Cambridge Structural Database/WebCSD
CCDC logo

The Cambridge Structural Database is the world repository of small molecule crystal structures. The database holds bibliographic, 2D chemical and 3D structural results from crystallographic analyses of organics, organometallics and metal complexes. Both X-ray and neutron diffraction studies are included for compounds containing up to ca. 500 atoms (including hydrogens). NOTE: The database is NOW available on the biowulf cluster.

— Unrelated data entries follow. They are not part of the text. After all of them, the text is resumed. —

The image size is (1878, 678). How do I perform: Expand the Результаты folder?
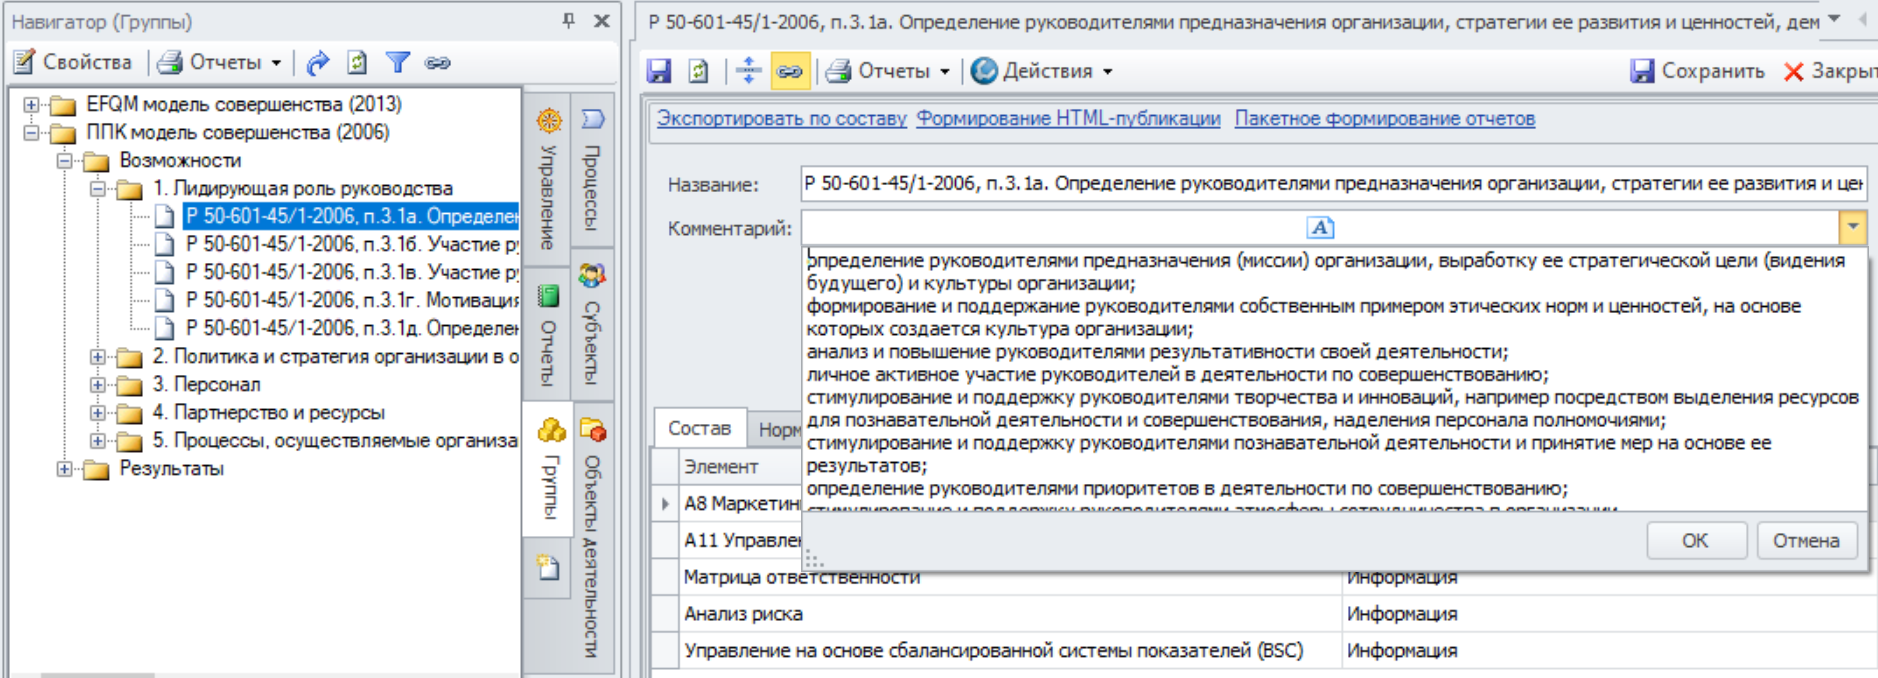65,468
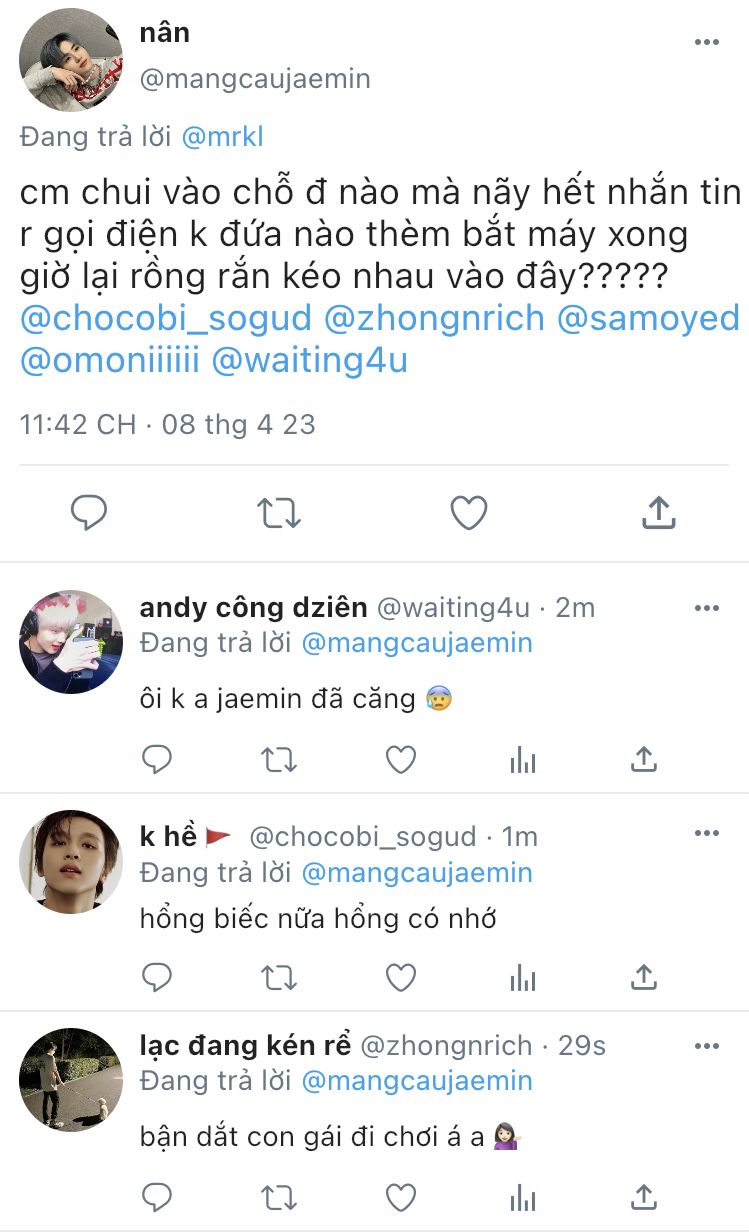Retweet k hề's reply
Image resolution: width=749 pixels, height=1232 pixels.
tap(279, 976)
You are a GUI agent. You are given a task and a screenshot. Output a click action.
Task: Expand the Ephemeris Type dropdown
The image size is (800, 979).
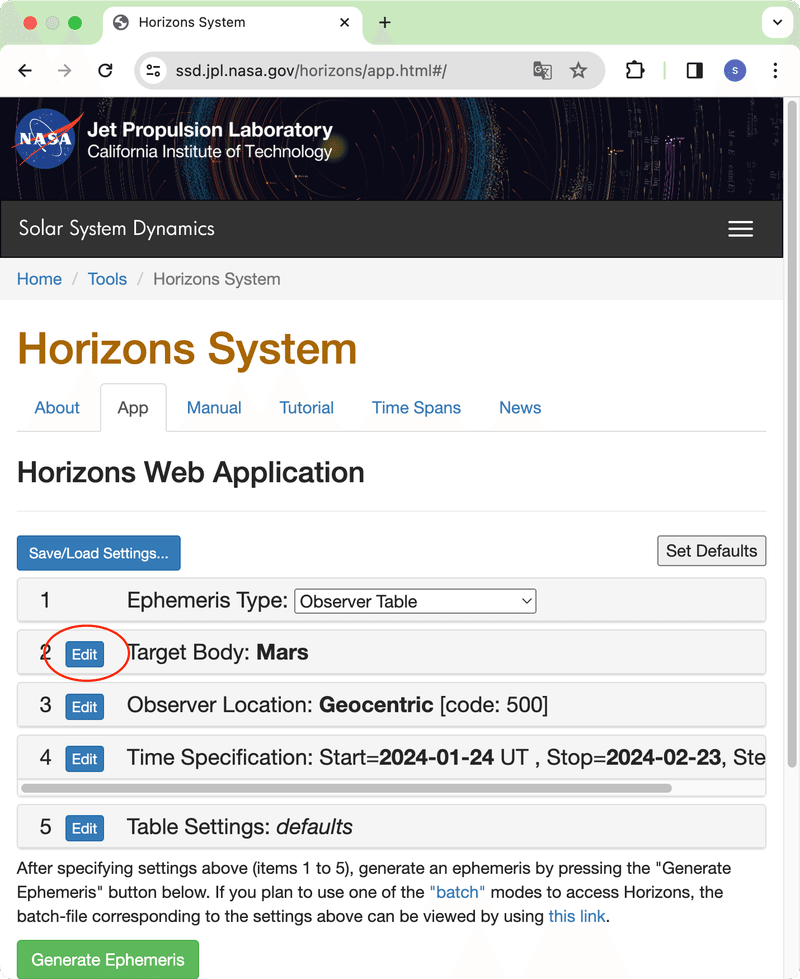point(415,601)
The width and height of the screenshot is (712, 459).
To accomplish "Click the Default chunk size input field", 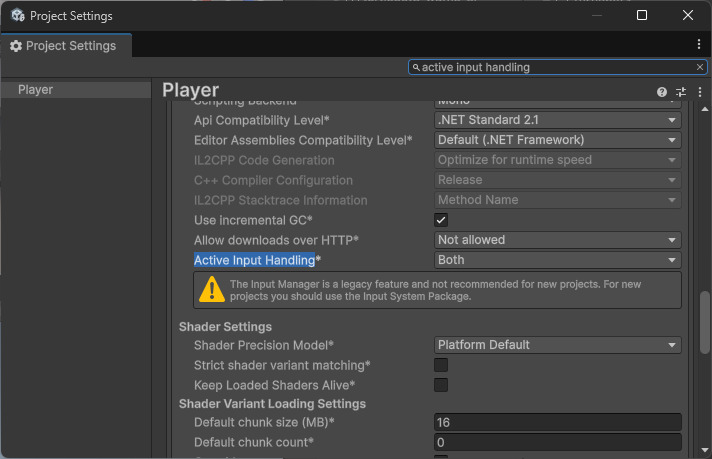I will (x=558, y=423).
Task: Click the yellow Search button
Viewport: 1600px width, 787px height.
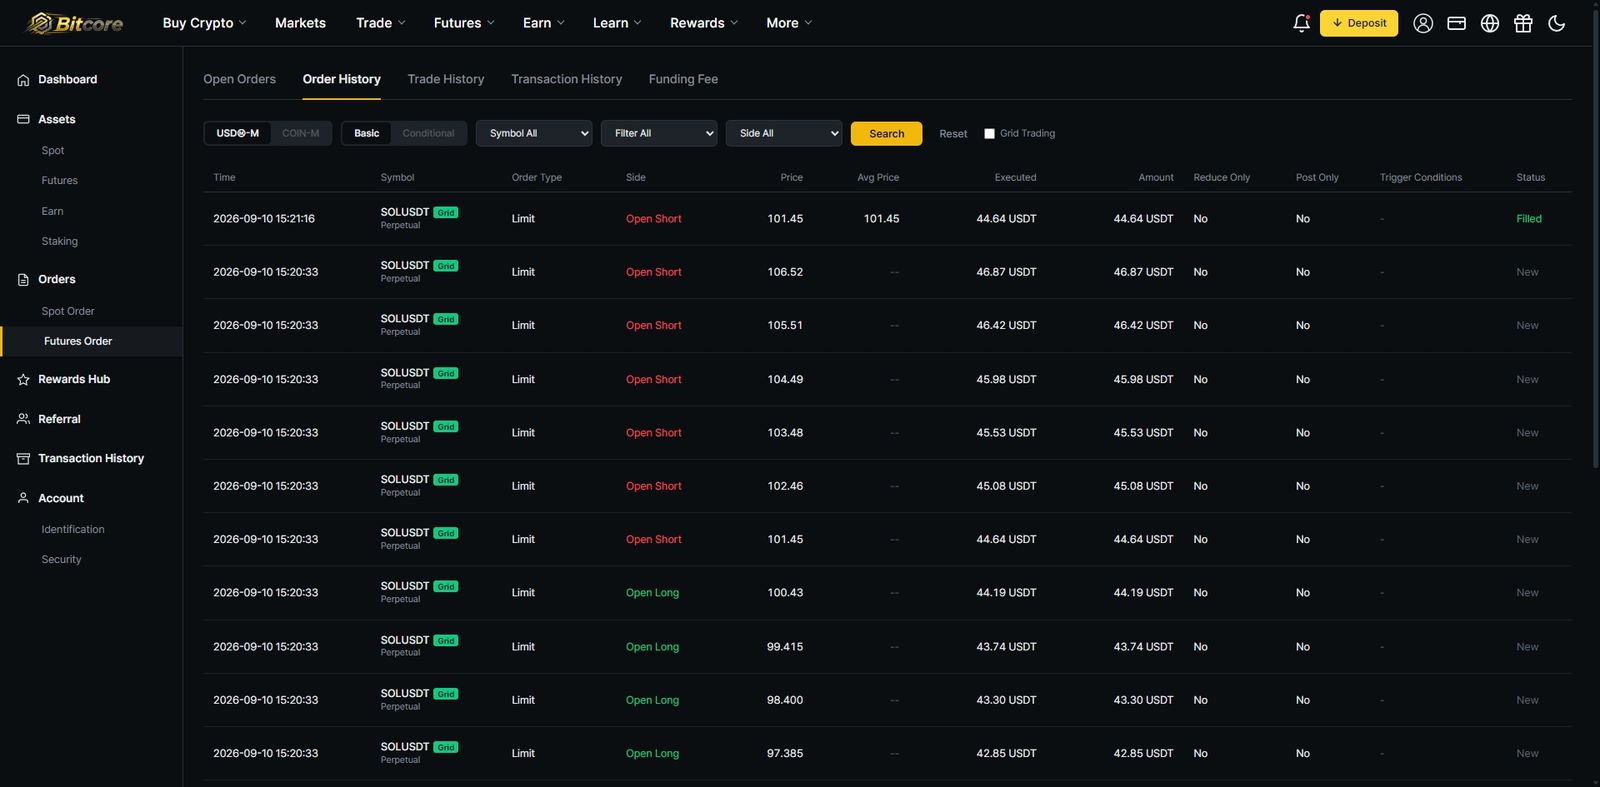Action: coord(886,133)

Along with the database are tools for search, retreival, analysis, and display of the CSD contents. These include ConQuest (for text, numeric, 2D substructure and 3D geometric searching) and VISTA (statistical analysis and display of geometric and other data).

Installers for Windows, Mac and Linux OSes, are also available for all NIH employees interested in using the software. If you would like to use CSD from your local desktop, please contact staff@hpc.nih.gov, for a link to the download.

Documentation

WebCSD

NIH users can access the CSD directly via the WebCSD portal. New structures are added weekly for up-to-date searches. Users can perform searches - Similarity, Substructure, Text and Numerical - as well as browse the database. The portal is restricted to NIH IP addresses only. If you are at home, you must connect to the NIH VPN before using.

Interactive Quest
on Biowulf

CSD requires an X-windows, or preferably NX, session. Click here for more information about X-Windows and NX.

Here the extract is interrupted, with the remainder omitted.